The final audience question related to artificial intelligence (AI) and how the University was balancing the risks and benefits of the technology. President Eisgruber acknowledged the uncertainty and legitimate concerns of AI while emphasizing its promise for humanity. “All of a sudden, we can ask and answer questions that we weren’t able to before — to address questions about genetic code, questions about astrophysical data,” he said. “When as a university, you have a tool that suddenly makes it possible for human intelligence to grasp and do things that it couldn’t do before, I think overall that’s an opportunity for us.”
He pointed to several AI projects and initiatives underway at the University, including the New Jersey AI Hub, a collaboration with Microsoft, CoreWeave and the State of New Jersey to create a regional ecosystem anchored at Princeton. “We look forward to working with institutions around the state to create an environment in which entrepreneurship can thrive,” Eisgruber said.

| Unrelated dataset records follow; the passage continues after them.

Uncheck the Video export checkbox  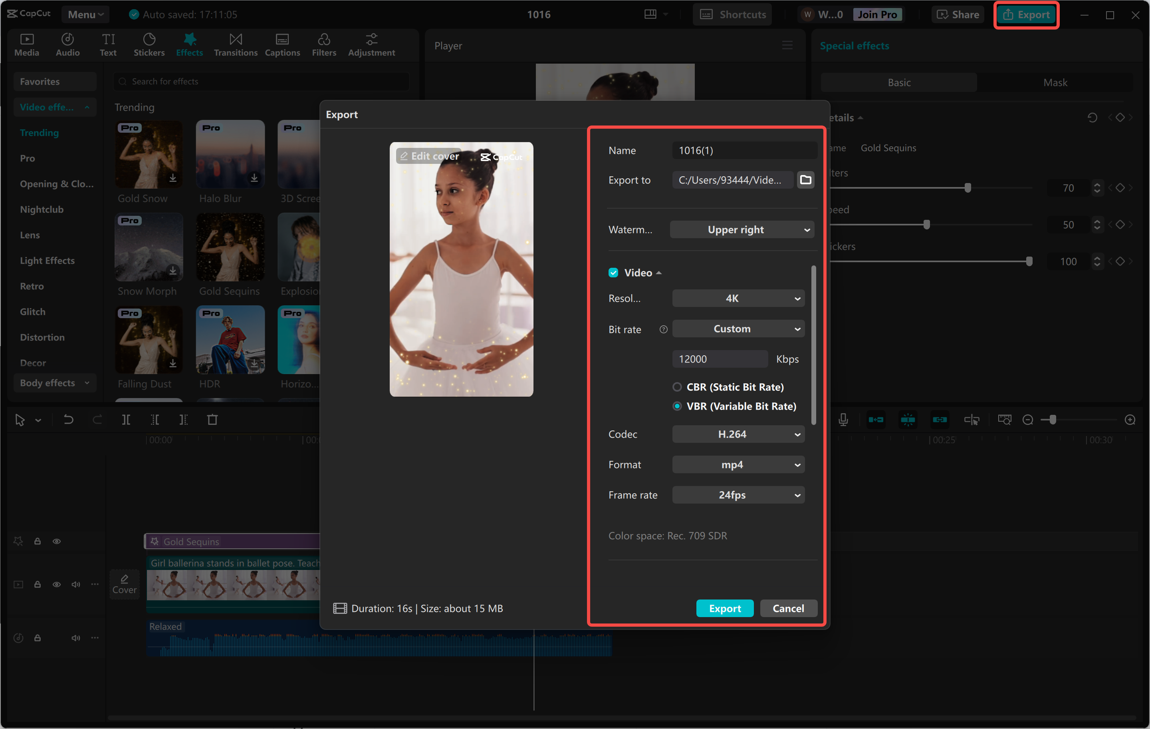613,272

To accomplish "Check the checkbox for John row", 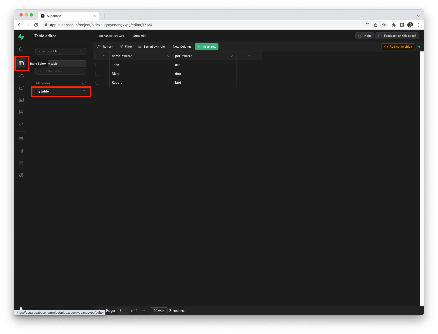I will [97, 65].
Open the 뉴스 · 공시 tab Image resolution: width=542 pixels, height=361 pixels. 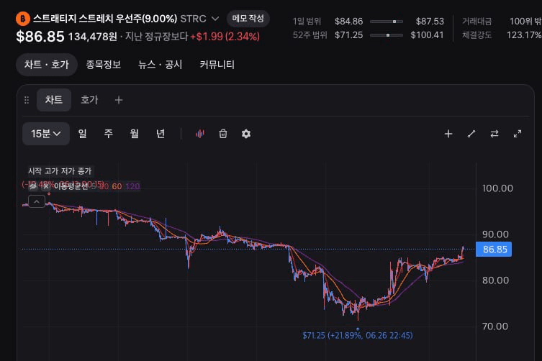(160, 65)
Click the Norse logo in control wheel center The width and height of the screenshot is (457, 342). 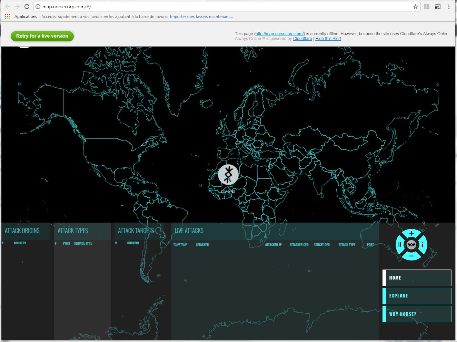coord(411,245)
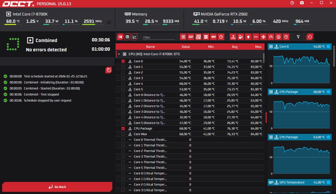Click the Go Back button
Viewport: 336px width, 194px height.
(x=57, y=187)
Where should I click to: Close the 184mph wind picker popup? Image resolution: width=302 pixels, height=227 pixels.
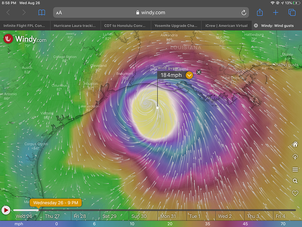pyautogui.click(x=199, y=72)
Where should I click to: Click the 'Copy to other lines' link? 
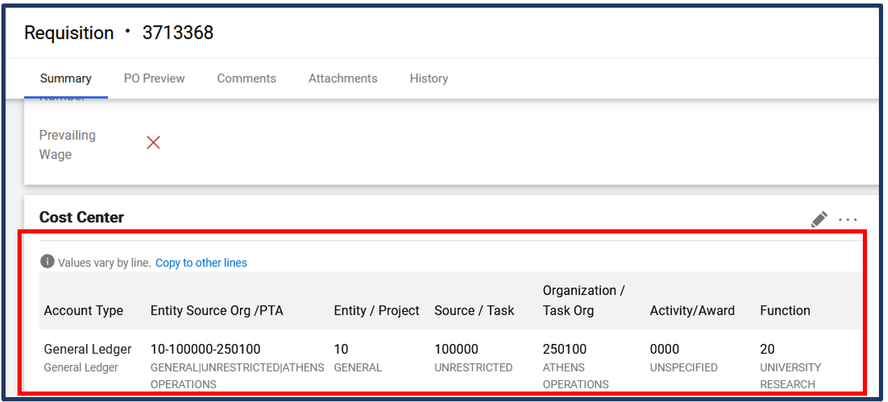point(201,263)
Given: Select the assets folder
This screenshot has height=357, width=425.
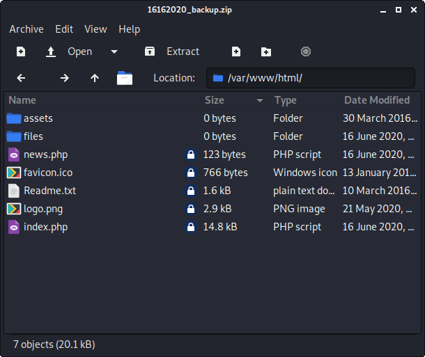Looking at the screenshot, I should (x=38, y=118).
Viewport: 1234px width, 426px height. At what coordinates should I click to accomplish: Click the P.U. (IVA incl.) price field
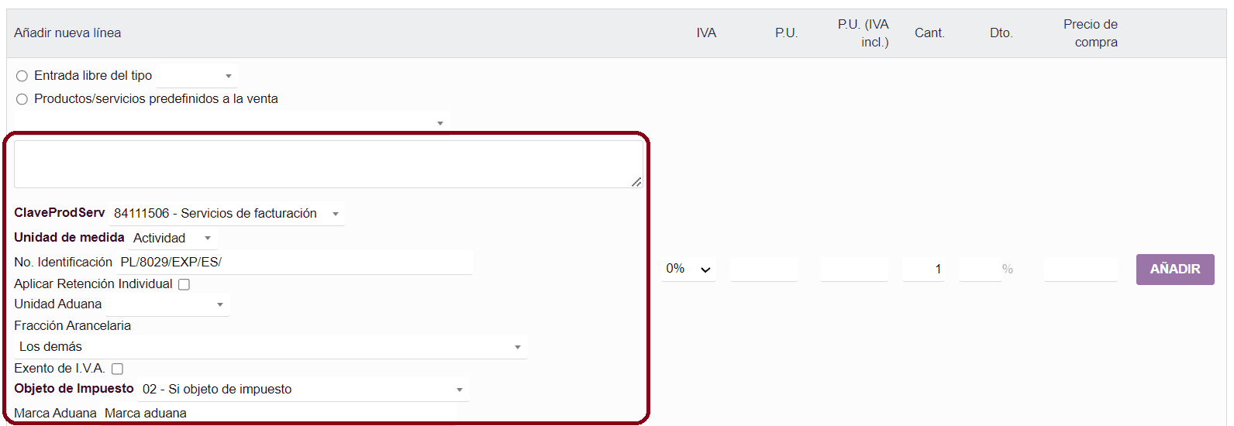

The Princeton Laboratory for Artificial Intelligence — or AI Lab — is another important initiative in this field, Eisgruber said, calling it “our umbrella for research ventures.” The AI Lab and the University benefit from the leadership of Jen Rexford ’91, the Gordon Y.S. Wu Professor in Engineering and Princeton’s provost. “Usually when someone asks me, ‘What’s the future of AI?’ I say, ‘I’ll ask Jen about this,’ because she’s our provost and the expert,” Eisgruber said. “We needed to set her up to act as a kind of venture capitalist within the University, so she is doing things where she funds pop-ups in particular areas, knowing that we need to put a lot of investment behind what’s happening in this research area.
“AI is going to be pervasive in what we do as a University going forward,” he said. “For me, it’s something that does entail risks that we need to be addressing. We need to be thinking about those questions about how AI is going to affect the future, but also the great opportunities, and it’s precisely what our University ought to be doing.”
After President Eisgruber thanked the audience for attending, Jessica Marshall ’96 stepped forward to lead the audience in the singing of “Old Nassau.” The conversation was followed by an all-alumni reception with refreshments. An after-event gathering was held for recent alumni (those who graduated within the last 10 years) at a nearby restaurant.